"In ihren Romanen und Erzählungen widmet sich Terezia Mora Aussenseitern und Heimatlosen, prekären Existenzen und Menschen auf der Suche und trifft damit schmerzlich den Nerv unserer Zeit", begründete die Jury ihre Entscheidung.

Schonungslos nehme die 47-Jährige "die Verlorenheit von Grossstadtnomaden in den Blick" und lote die Abgründe innerer und äusserer Fremdheit aus. "Dies geschieht suggestiv und kraftvoll, bildintensiv und spannungsgeladen - mit ironischen Akzenten, irisierenden Anspielungen und analytischer Schärfe." Sie erhalte die Auszeichnung für "ihre eminente Gegenwärtigkeit und lebendige Sprachkunst, die Alltagsidiom und Poesie, Drastik und Zartheit vereint".

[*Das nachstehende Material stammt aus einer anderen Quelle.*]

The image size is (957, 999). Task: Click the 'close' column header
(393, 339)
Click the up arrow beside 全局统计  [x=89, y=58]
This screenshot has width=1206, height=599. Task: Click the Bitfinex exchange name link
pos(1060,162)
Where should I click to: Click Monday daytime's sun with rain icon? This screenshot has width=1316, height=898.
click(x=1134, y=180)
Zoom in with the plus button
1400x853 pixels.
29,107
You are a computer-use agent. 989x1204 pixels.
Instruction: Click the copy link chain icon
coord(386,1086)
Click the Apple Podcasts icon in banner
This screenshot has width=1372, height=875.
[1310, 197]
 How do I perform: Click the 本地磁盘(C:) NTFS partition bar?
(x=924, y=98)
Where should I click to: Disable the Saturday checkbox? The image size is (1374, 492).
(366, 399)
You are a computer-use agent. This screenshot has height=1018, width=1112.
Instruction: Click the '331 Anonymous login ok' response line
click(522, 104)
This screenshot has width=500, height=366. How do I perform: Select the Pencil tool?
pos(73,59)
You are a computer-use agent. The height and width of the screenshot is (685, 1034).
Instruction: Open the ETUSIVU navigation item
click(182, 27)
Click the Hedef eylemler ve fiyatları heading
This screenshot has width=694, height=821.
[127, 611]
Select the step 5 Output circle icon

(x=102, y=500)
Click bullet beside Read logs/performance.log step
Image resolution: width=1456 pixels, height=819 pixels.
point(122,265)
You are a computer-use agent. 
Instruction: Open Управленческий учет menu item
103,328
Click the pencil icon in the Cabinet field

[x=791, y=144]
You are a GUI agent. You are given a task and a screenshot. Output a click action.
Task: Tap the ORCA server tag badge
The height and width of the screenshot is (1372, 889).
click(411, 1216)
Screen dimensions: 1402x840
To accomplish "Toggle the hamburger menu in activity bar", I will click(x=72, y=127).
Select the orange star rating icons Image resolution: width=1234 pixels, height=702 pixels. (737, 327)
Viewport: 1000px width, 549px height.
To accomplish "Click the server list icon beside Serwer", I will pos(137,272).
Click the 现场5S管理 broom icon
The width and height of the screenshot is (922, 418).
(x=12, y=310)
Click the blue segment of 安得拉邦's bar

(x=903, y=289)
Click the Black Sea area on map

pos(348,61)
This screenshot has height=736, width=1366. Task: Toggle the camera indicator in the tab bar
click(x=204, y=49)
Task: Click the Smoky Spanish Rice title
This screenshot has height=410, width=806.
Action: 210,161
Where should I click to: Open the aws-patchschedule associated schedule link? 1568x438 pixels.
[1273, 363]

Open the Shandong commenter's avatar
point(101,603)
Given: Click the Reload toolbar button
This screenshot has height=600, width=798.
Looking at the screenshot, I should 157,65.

Mora wurde am 5. Februar 1971 in Sopron (Ungarn) in eine Familie hineingeboren, die zur deutschsprachigen Minderheit gehört. Sie wuchs zweisprachig auf und zog 1990 für ein Studium der Sprach- und Theaterwissenschaft nach Berlin, wo sie heute noch lebt. Seit 1998 ist sie freie Schriftstellerin.

Für einen Auszug aus ihrem Debüt "Seltsame Materie" erhielt Mora 1999 den Ingeborg-Bachmann-Preis. Es war der Auftakt zu vielen weiteren ausgezeichneten Büchern, beispielsweise "Das Ungeheuer", das 2013 den Deutschen Buchpreis erhielt, und "Die Liebe unter Aliens", das 2017 mit dem Bremer Literaturpreis bedacht wurde.